Or promote an existing repo row — copy, not move: the repo row stays and still wins locally.

memhub fact promote 12 --global
memhub decision promote 8 --global

An agent can never write global on its own. Its only route is a staged proposal you accept: the MCP propose_fact / propose_decision tools take an optional global=true, which lands in this repo's pending_writes tagged for the global target. It becomes durable in ~/.memhub/global.sqlite only when you run memhub review accept. One bad global write would poison every repo on the machine, so the global write path is deliberately never agent-automatic — there is no global option on the MCP doc_add tool at all.

Recall merges, then you arbitrate. When the repo is enabled, recall blends global hits with repo hits and reranks the unified pool in one pass. Every hit carries a scope of "repo" or "global". memhub never silently drops a global hit and does no automatic conflict resolution — it hands you the provenance and the agent applies repo-overrides-global, exactly the way a repo CLAUDE.md overrides the global one.

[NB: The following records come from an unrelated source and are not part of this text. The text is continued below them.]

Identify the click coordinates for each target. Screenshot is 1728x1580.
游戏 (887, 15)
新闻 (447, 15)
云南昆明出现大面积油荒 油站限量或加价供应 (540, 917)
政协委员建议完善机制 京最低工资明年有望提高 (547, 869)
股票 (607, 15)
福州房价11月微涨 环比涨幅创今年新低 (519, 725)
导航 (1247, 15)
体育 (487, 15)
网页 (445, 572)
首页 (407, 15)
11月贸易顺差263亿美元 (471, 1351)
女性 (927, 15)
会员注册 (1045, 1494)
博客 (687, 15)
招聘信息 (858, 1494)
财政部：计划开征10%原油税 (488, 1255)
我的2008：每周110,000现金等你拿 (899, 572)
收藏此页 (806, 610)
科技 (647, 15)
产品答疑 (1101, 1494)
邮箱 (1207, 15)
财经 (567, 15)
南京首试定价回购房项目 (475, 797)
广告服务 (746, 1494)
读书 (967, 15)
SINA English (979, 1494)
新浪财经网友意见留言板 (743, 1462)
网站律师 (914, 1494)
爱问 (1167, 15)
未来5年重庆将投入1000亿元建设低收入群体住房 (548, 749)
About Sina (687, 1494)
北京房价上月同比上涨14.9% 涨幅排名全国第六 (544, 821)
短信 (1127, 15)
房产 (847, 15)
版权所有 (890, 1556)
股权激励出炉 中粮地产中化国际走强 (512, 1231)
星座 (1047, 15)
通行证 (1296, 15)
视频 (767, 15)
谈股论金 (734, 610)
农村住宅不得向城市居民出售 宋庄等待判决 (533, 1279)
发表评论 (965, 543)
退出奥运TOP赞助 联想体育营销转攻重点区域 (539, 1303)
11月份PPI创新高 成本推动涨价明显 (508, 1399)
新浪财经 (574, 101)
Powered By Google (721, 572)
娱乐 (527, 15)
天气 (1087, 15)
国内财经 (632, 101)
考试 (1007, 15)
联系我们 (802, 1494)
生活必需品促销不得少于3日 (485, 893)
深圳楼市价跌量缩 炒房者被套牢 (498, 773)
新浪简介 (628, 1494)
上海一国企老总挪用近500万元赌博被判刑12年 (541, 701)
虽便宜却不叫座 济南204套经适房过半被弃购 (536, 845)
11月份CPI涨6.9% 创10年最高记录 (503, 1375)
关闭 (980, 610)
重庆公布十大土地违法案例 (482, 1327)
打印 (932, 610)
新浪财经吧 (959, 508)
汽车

The global store inherits the active repo's [retrieval] config — it has no settings of its own, so an FTS-mode repo does an FTS-only global gather. Like ingested docs, it is not included in memhub export; it's per-machine. On another machine, re-enable and re-add from source. /global wraps all of this as a slash command.


Moving between machines

memhub state is machine-local by default — the database, embeddings, and rendered markdown are all gitignored. Only code and migrations travel with the repo. To carry your memory to another machine:

# on your current machine
memhub export ~/memhub-myproject-backup.json

# move the file (Drive, USB, scp)

# on the new machine, after cloning the repo + installing memhub
memhub init --from-backup ~/memhub-myproject-backup.json
memhub index rebuild   # re-generate embeddings from the imported rows

The export format is versioned JSON. It covers facts, decisions, tasks, commands, pending writes, writes log, session notes, and both narrative tables. Embeddings are excluded — the target machine re-derives them via memhub index rebuild. Ingested docs are also excluded; re-run memhub doc add against the same files on the new machine. The machine-global store (~/.memhub/global.sqlite) is likewise per-machine and not exported — run memhub global enable on the new machine and re-add or re-promote whatever should be global there.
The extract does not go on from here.